[YOUR INSTRUCTIONS]
Extract the full passage on the challenges of online learning word for word, leaving out the data that follows it.

[EXTRACTED TEXT]

I would advise moving forward with caution here as well.

Under challenging circumstances our students thrived online. But facing a choice between in-person learning and online learning, do we really prefer to be online? We now have the experience to compile a list of the challenges with online learning and the questions that must be asked before this mode becomes an ideal in any form.

While technology is now naturally embedded into our educational approach in so many ways, most teachers can manage a technology glitch when students are in school. They can always pivot to paper and pencil if necessary. When students are not in school however, a technology glitch, whether on the side of the school or the student at home, can become debilitating.

Additionally, the success of our teachers this past year was due to significant professional development, creating a comfort level among our teachers with the technology and even more importantly, the pedagogy of online learning. When we return fully to physical school, will we have the time and funds to continue keeping our teachers up to date and fresh when using technology? Without regular practice, will teachers be able to promptly pivot back to online learning? Even if they can, will the anxiety created over this change of routine be worth the benefit?

We have also learned over the past year that teaching to a class where some students are in person and others are on Zoom is quite difficult, and impacts negatively on the students who are in class. Ensuring that students online are set up for learning, focused, and engaged requires significant attention and effort and takes away precious classroom time from other students. What impact will cameras in each classroom and regular opportunities for students to Zoom in for all sorts of reasons have on the students in the classroom?

[RECORD EXTRACTS]

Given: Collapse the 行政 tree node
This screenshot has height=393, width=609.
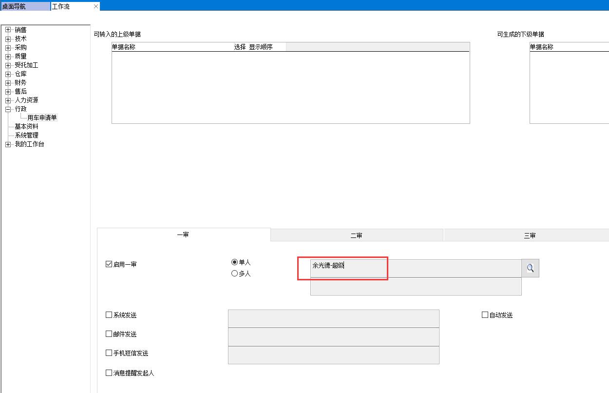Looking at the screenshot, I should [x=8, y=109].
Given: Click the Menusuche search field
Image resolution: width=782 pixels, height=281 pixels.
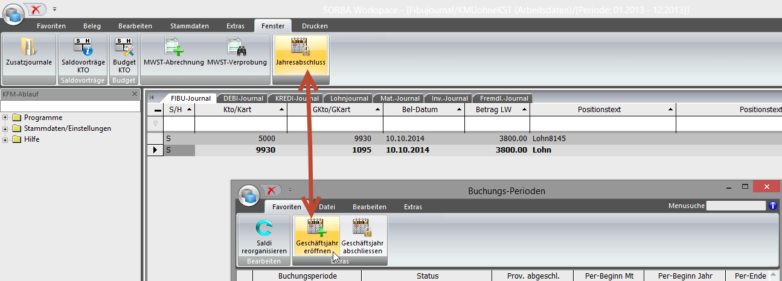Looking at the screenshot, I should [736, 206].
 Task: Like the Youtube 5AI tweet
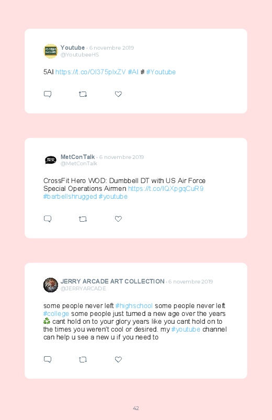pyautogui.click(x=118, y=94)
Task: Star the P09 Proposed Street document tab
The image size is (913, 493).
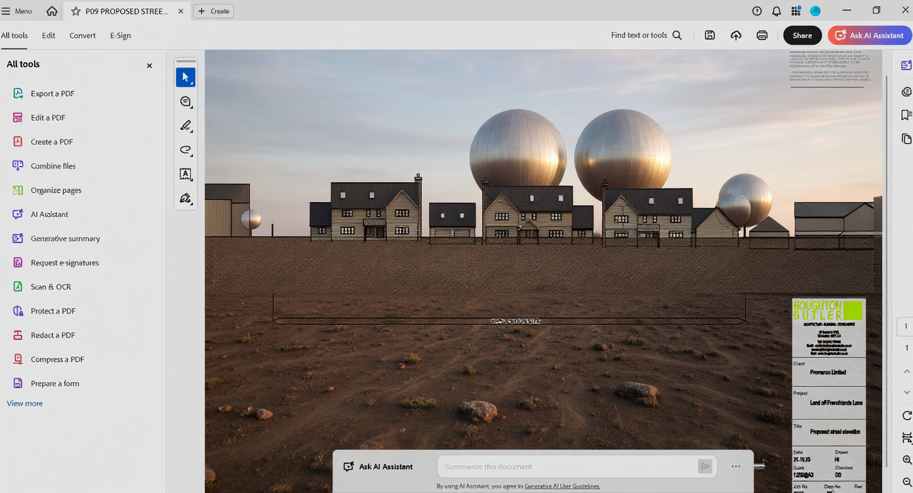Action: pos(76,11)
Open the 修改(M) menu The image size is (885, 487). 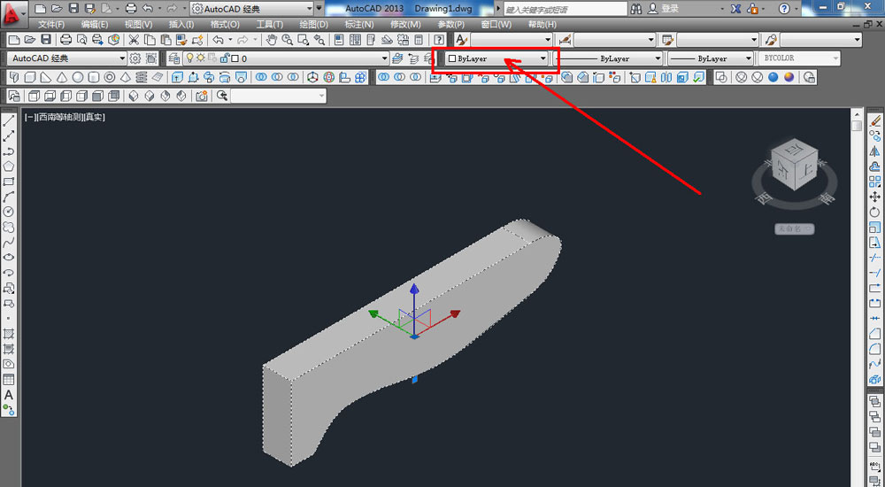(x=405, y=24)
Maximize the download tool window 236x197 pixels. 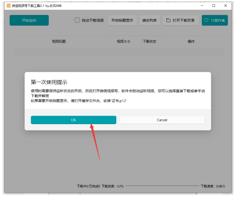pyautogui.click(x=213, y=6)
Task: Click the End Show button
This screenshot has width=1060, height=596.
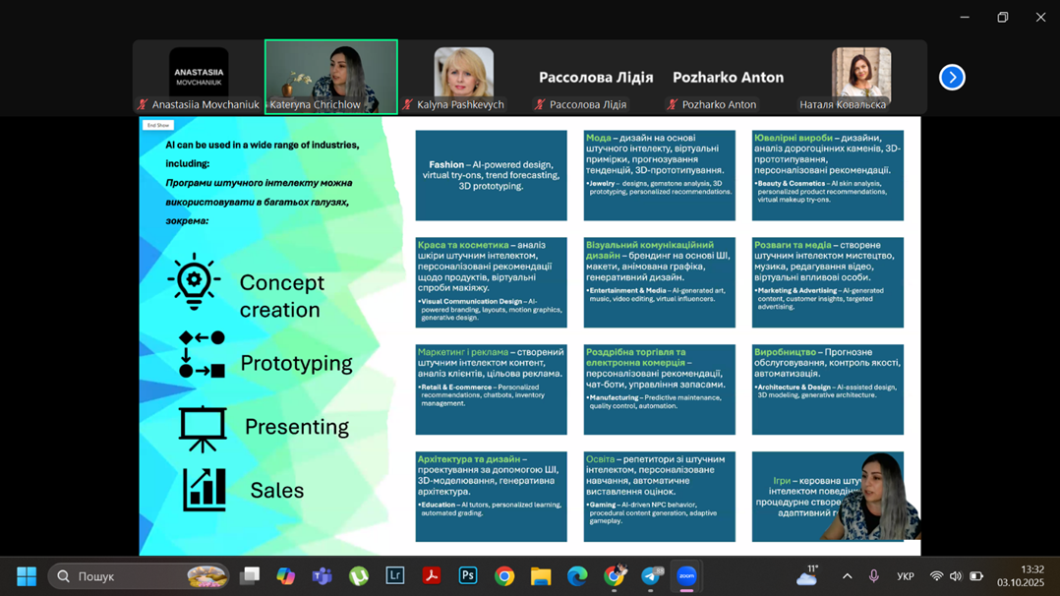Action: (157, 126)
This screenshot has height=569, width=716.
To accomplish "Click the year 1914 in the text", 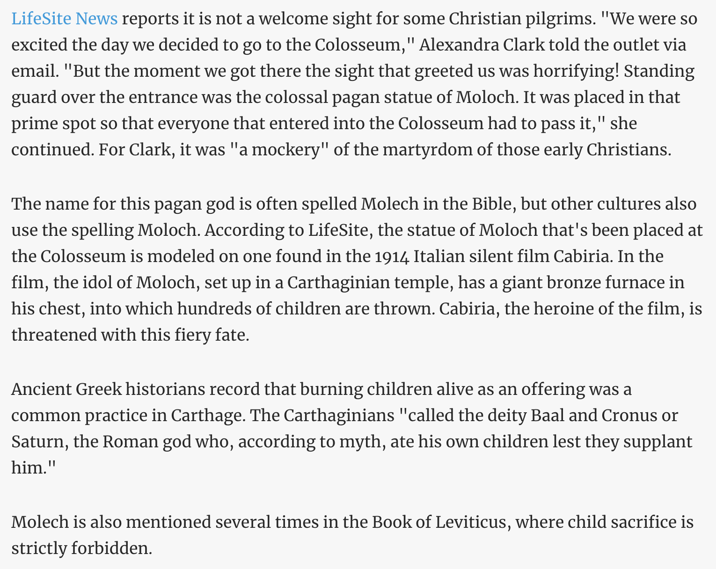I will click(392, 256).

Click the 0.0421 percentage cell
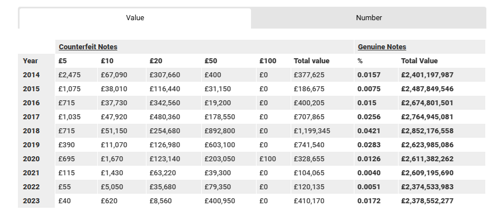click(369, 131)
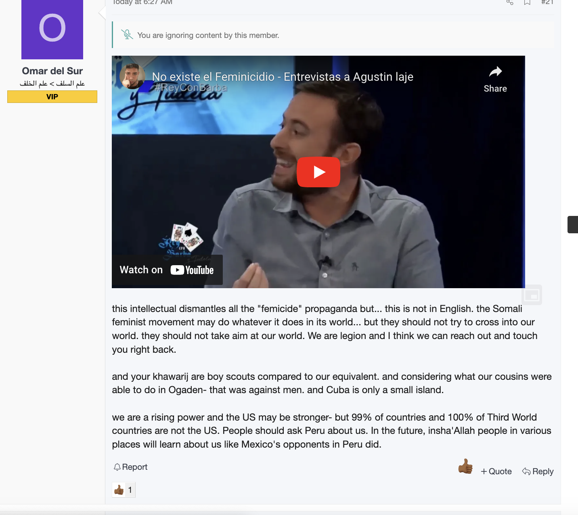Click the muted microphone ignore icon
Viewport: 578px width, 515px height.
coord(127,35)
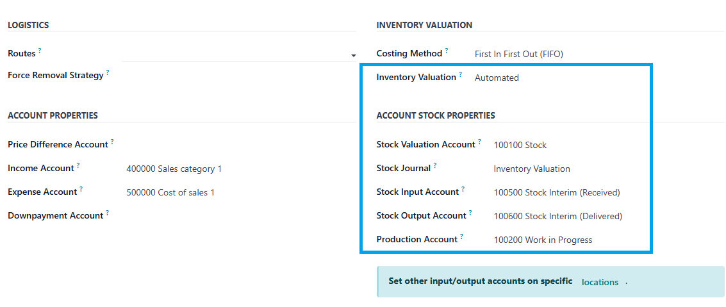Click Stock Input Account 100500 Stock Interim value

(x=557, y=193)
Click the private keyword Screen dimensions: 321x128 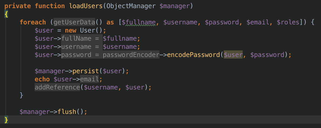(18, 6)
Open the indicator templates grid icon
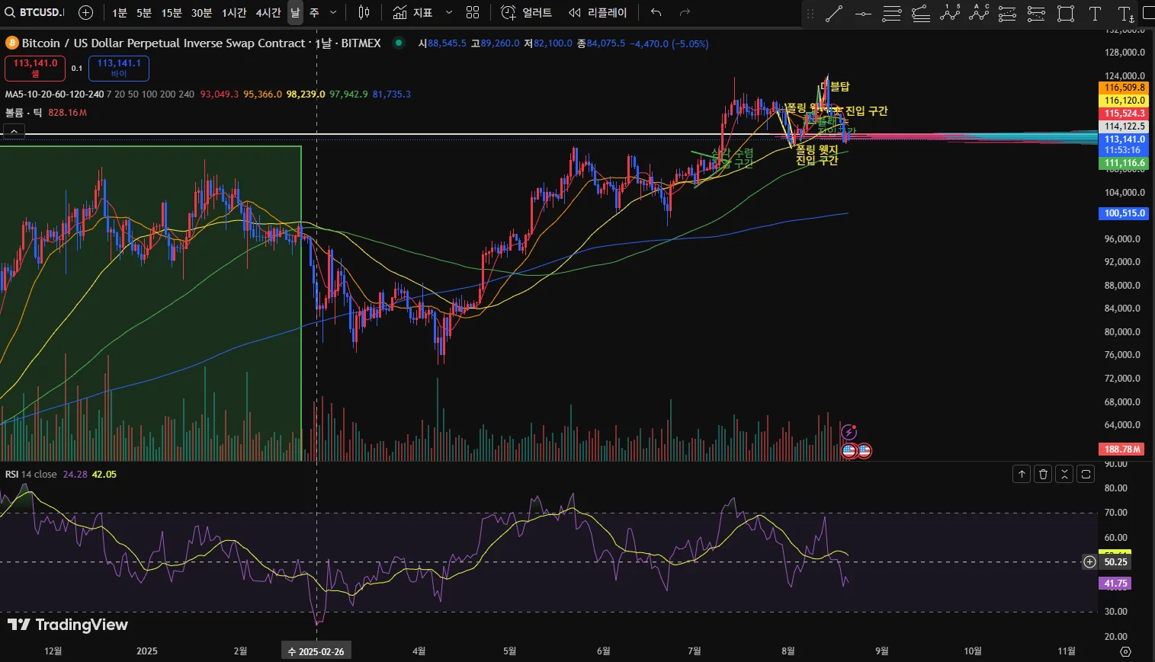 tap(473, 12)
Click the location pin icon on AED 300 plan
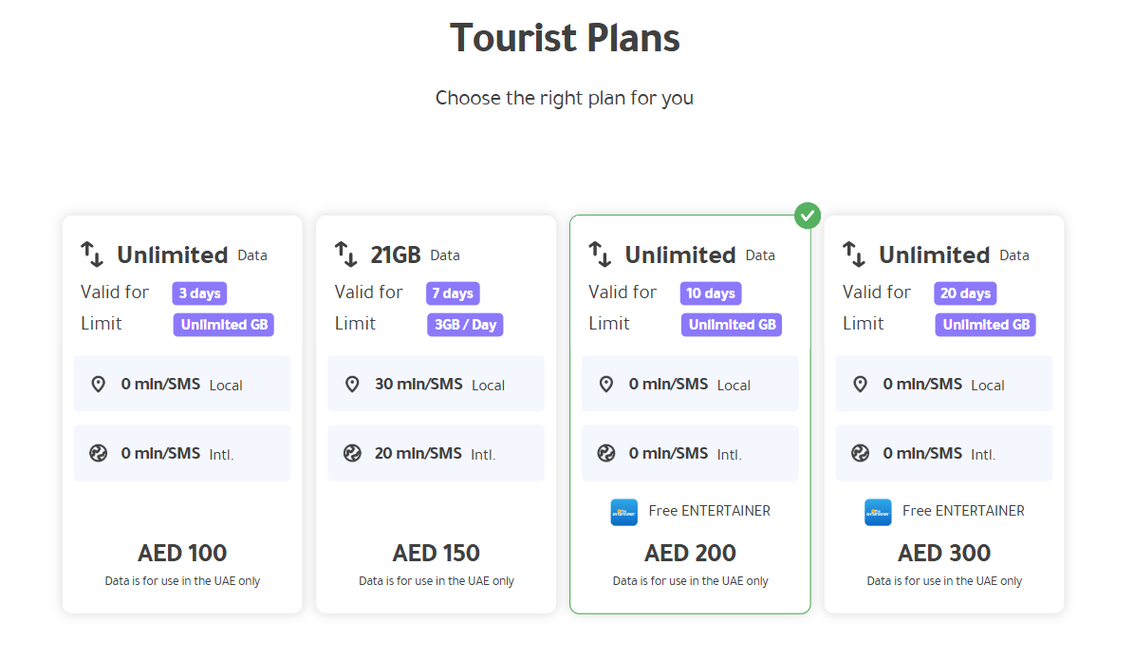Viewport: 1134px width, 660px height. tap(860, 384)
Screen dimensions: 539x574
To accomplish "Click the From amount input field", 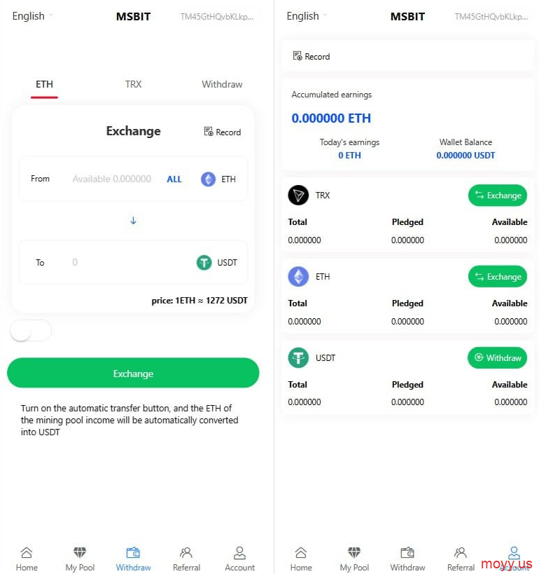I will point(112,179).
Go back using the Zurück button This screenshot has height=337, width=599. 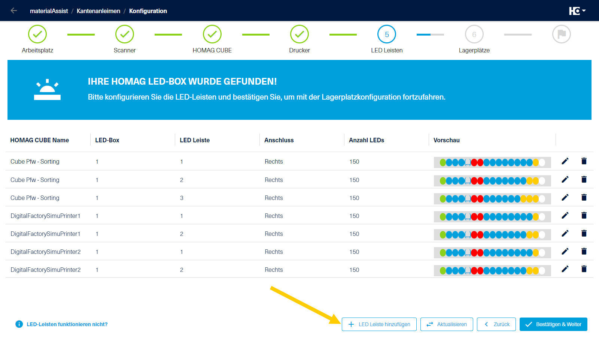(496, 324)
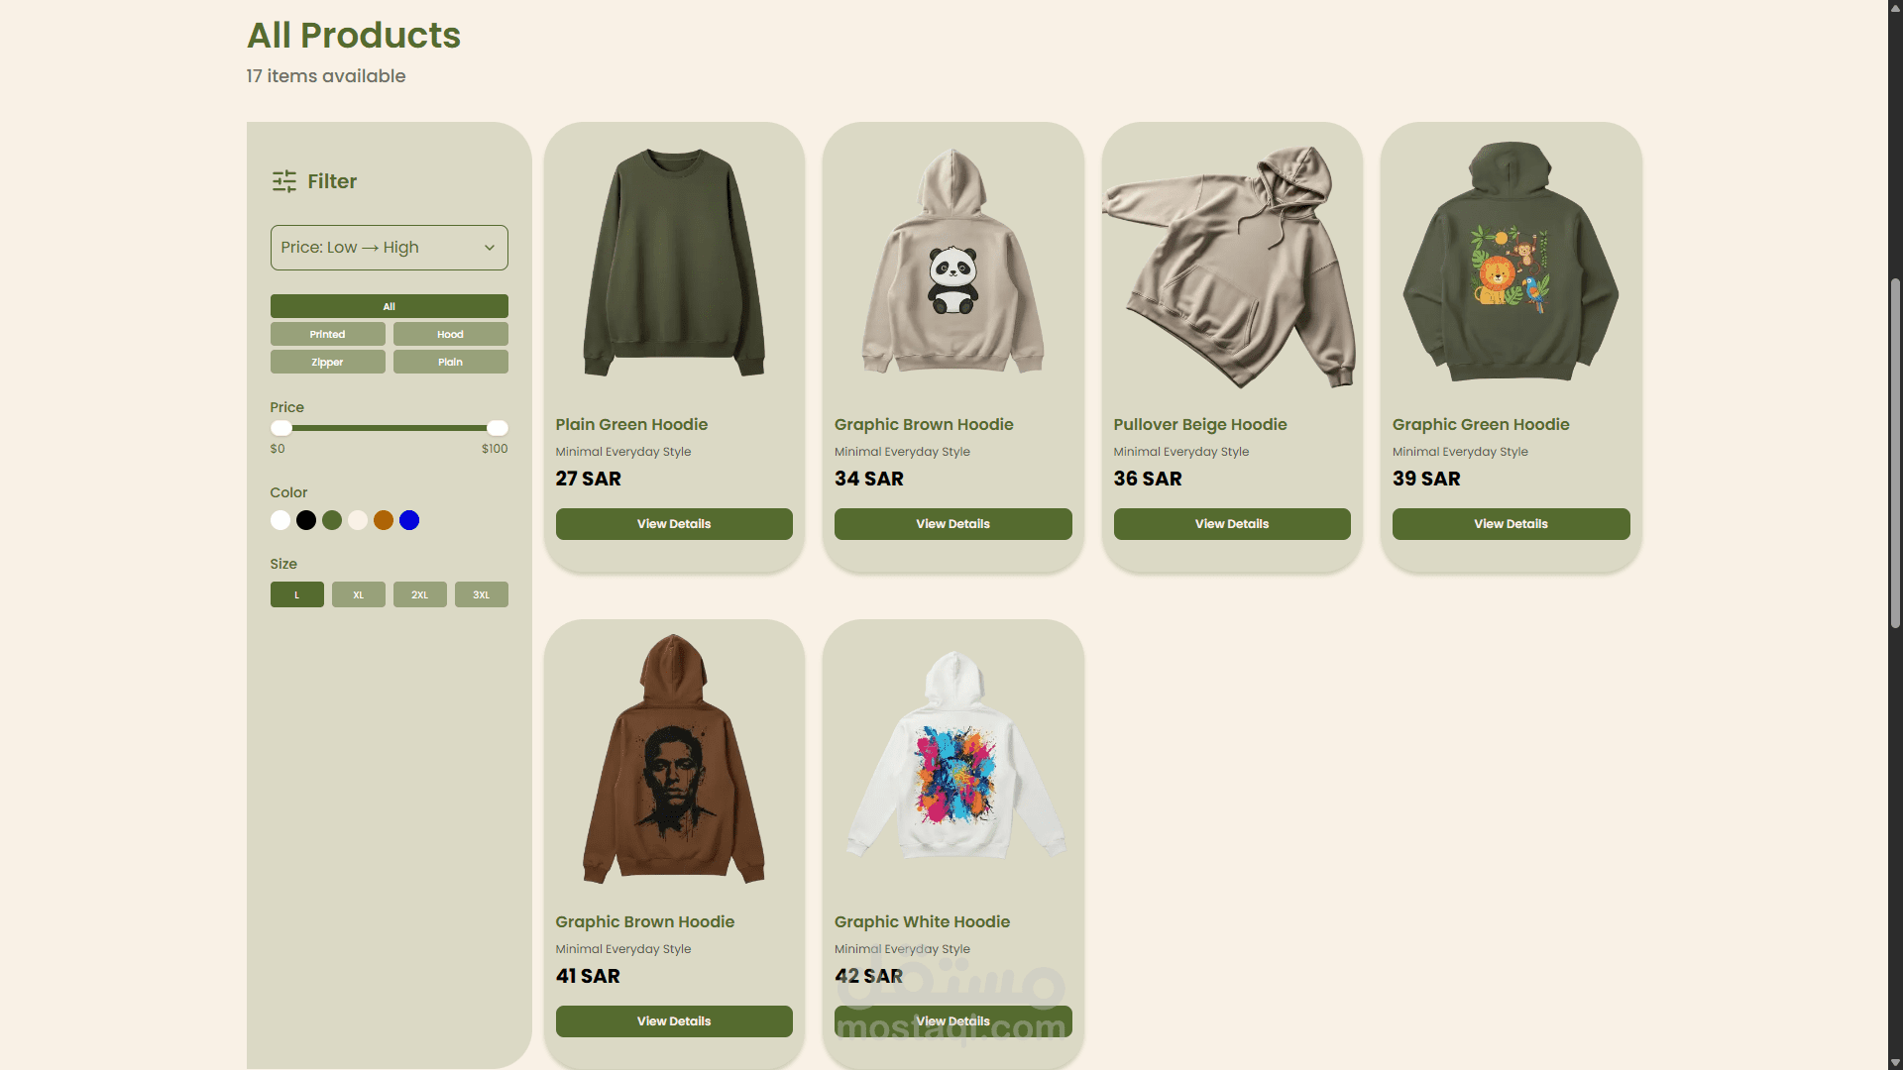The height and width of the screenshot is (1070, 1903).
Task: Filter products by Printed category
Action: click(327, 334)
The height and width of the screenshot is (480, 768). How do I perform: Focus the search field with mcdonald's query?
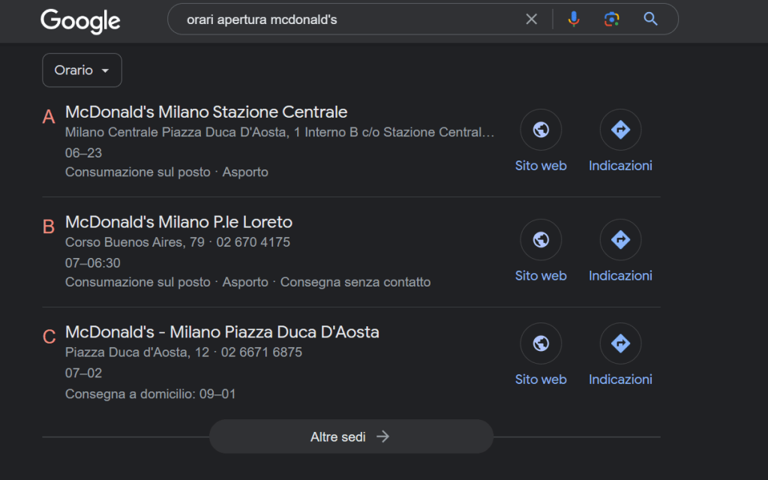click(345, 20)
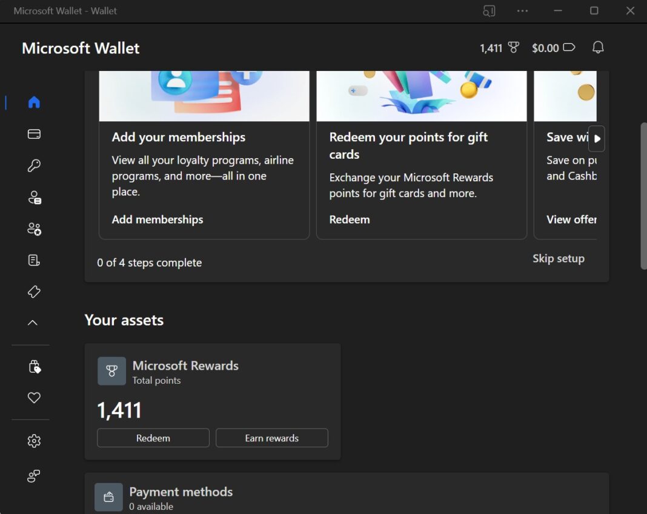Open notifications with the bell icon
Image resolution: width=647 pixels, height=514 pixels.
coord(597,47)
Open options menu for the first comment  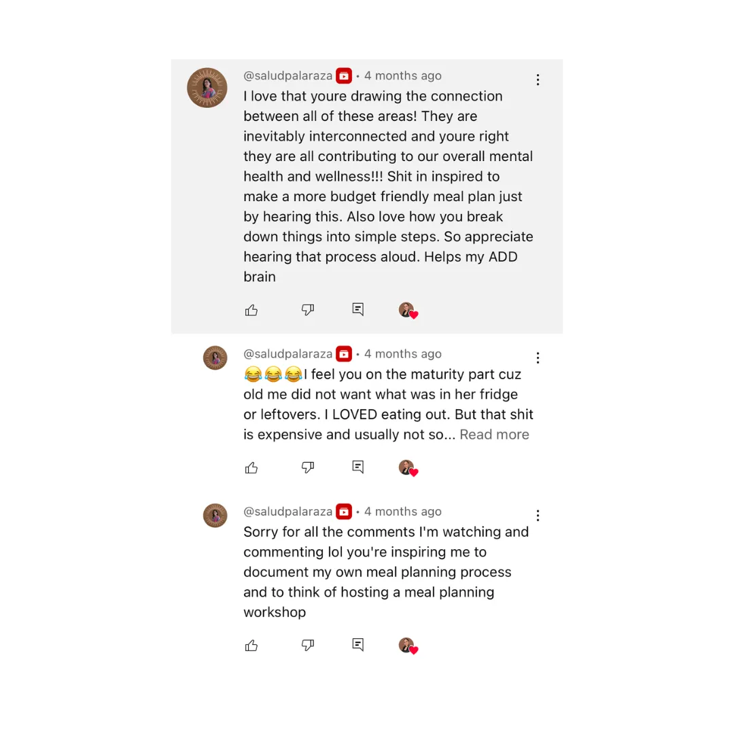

[RESPONSE AREA]
I would advise moving forward with caution here as well.

Under challenging circumstances our students thrived online. But facing a choice between in-person learning and online learning, do we really prefer to be online? We now have the experience to compile a list of the challenges with online learning and the questions that must be asked before this mode becomes an ideal in any form.

While technology is now naturally embedded into our educational approach in so many ways, most teachers can manage a technology glitch when students are in school. They can always pivot to paper and pencil if necessary. When students are not in school however, a technology glitch, whether on the side of the school or the student at home, can become debilitating.

Additionally, the success of our teachers this past year was due to significant professional development, creating a comfort level among our teachers with the technology and even more importantly, the pedagogy of online learning. When we return fully to physical school, will we have the time and funds to continue keeping our teachers up to date and fresh when using technology? Without regular practice, will teachers be able to promptly pivot back to online learning? Even if they can, will the anxiety created over this change of routine be worth the benefit?

We have also learned over the past year that teaching to a class where some students are in person and others are on Zoom is quite difficult, and impacts negatively on the students who are in class. Ensuring that students online are set up for learning, focused, and engaged requires significant attention and effort and takes away precious classroom time from other students. What impact will cameras in each classroom and regular opportunities for students to Zoom in for all sorts of reasons have on the students in the classroom?